As we’re standing there a half thought forms in my head. Something like, that’s quite shitty that we are now waiting in a forest instead of having fun climbing. But even before it fully has formed another thought kicks in. We have probably made someone’s day today. A family hopefully now has some closure as they at least know what happened to their loved one and have their remains to properly say goodbye. I share this thought with my climbing partner and this helps us to see our situation in a more positive way.
This is what I really wanted to share with everyone. If I would have been in this situation years ago there’s a big chance that my thoughts didn’t go that way. For years I’ve been trying to see the positive in difficult situations I find myself in. That paid off on this day.
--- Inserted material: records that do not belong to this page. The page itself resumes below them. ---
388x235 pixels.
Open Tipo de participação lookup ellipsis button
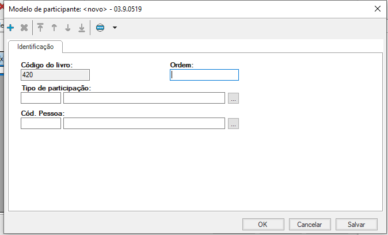pyautogui.click(x=233, y=98)
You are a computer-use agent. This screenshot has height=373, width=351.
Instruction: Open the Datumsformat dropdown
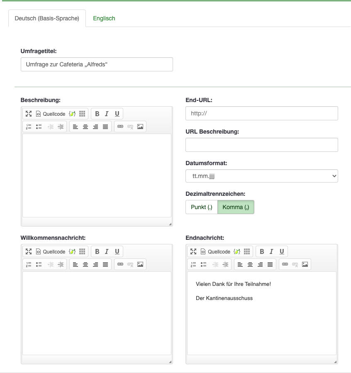click(261, 176)
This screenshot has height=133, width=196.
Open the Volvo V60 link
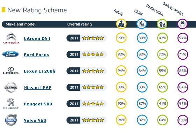[35, 120]
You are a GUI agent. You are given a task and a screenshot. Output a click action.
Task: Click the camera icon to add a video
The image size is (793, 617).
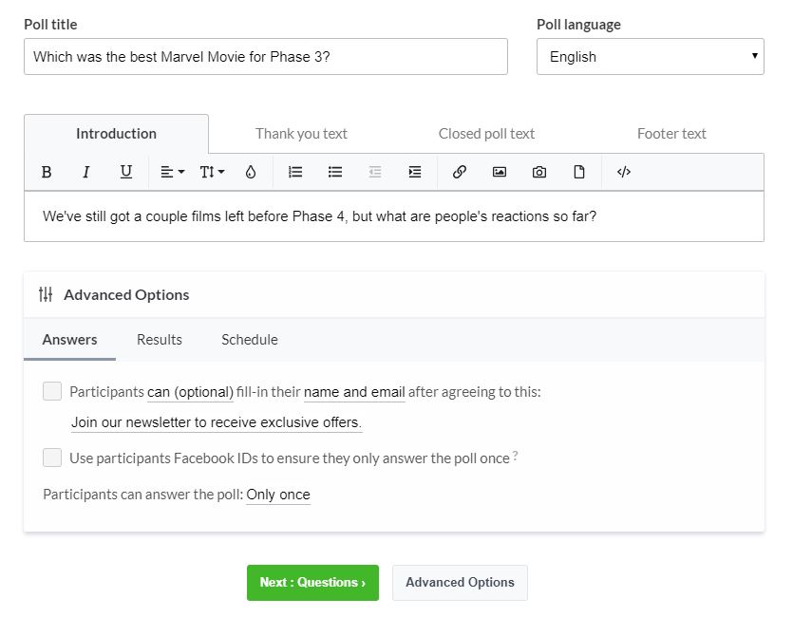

Once we knew that rescuers were on their way to us we found ourselves a place to sit and wait. Pretty soon we heard them below us and after some shouting back and forth the first rescuer reached us. My friend was so kind to show the rescuer the remains. I could see it wasn’t easy for him but as I found it horrific myself I couldn’t take it upon myself.
I’ve always struggled with death. Even roadkill while driving or the remains of something like a goat while hiking has left me feeling very uncomfortable.
To finish the story. We were led out of the place to the climbing crag that we were close to, but way too low on the hill. Police came to do an investigation and in the end we didn’t have to make a statement, which kind of surprised us.
That was the end of our strange day. It left me quite unsatisfied because I don’t know who the person was. I don’t know what happened to them and will probably never know who their family is and how they will react to the news. This might sound a bit selfish and I understand that I’m just a small part in this story. But it’s hard for me to now close the story for myself. I’ll try to focus on the positive part that I’ve been able to play in this story and be satisfied with that.